# **💎Diamond Price Prediction💎**

## Model Development
**Steps involved in Model Building**:
- Setting up features and target
- Build a pipeline of standard scalar and model for five different regressors.
- Fit all the models on training data
- Get mean of cross-validation on the training set for all the models for negative root mean square error
- Pick the model with the best cross-validation score
- Fit the best model on the training set and get

In [3]:
# Basic Libraries
import numpy as np
import pandas as pd

# Preprocessing
from sklearn.preprocessing import StandardScaler
from sklearn.pipeline import Pipeline

# Modelling
from sklearn.linear_model import LinearRegression, Lasso
from sklearn.ensemble import RandomForestRegressor
from sklearn.neighbors import KNeighborsRegressor
from catboost import CatBoostRegressor
from xgboost import XGBRegressor
from sklearn.svm import SVR

# Metric and Model Selection
from sklearn.model_selection import train_test_split, GridSearchCV
from sklearn.metrics import r2_score, mean_absolute_error, mean_squared_error

import warnings
warnings.filterwarnings('ignore')

### Train Test Split

In [36]:
# Make copy to avoid changing original data
data_label = pd.read_csv('./data/diamonds-clean.csv')

In [37]:
from sklearn.model_selection import train_test_split

X = data_label.drop(['price'], axis=1)
y = data_label['price']

X_train, X_test, y_train, y_test = train_test_split(X, y, test_size=0.2, random_state=42)

In [38]:
print(f'Total # of sample in whole dataset: {len(X)}')
print(f'Total # of sample in train dataset: {len(X_train)}')
print(f'Total # of sample in test dataset: {len(X_test)}')

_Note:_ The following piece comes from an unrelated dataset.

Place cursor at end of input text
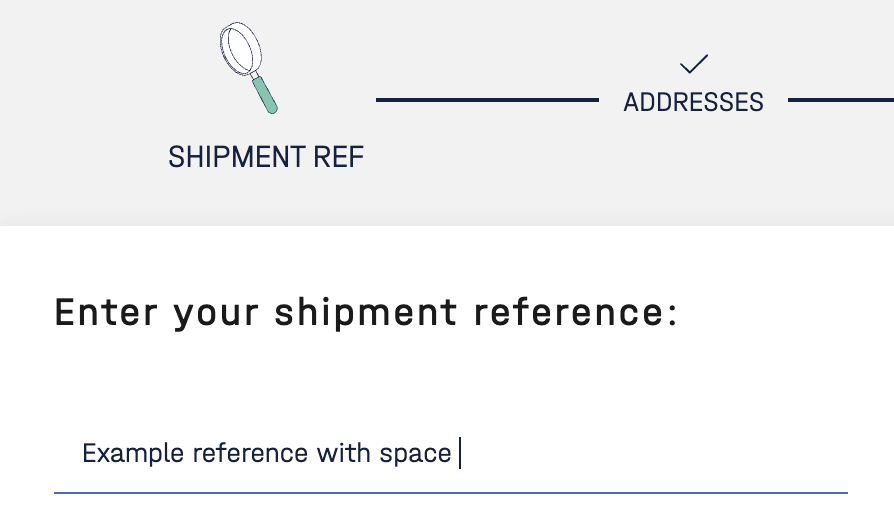 pyautogui.click(x=458, y=454)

Total # of sample in whole dataset: 51938
Total # of sample in train dataset: 41550
Total # of sample in test dataset: 10388


### Encoding & Standardization

In [39]:
# Create Column Transformer with 3 types of transformers
num_features = X.select_dtypes(exclude="category").columns
cat_features = X.select_dtypes(include="category").columns

from sklearn.preprocessing import OneHotEncoder, StandardScaler
from sklearn.compose import ColumnTransformer

numeric_transformer = StandardScaler()
oh_transformer = OneHotEncoder(drop='first')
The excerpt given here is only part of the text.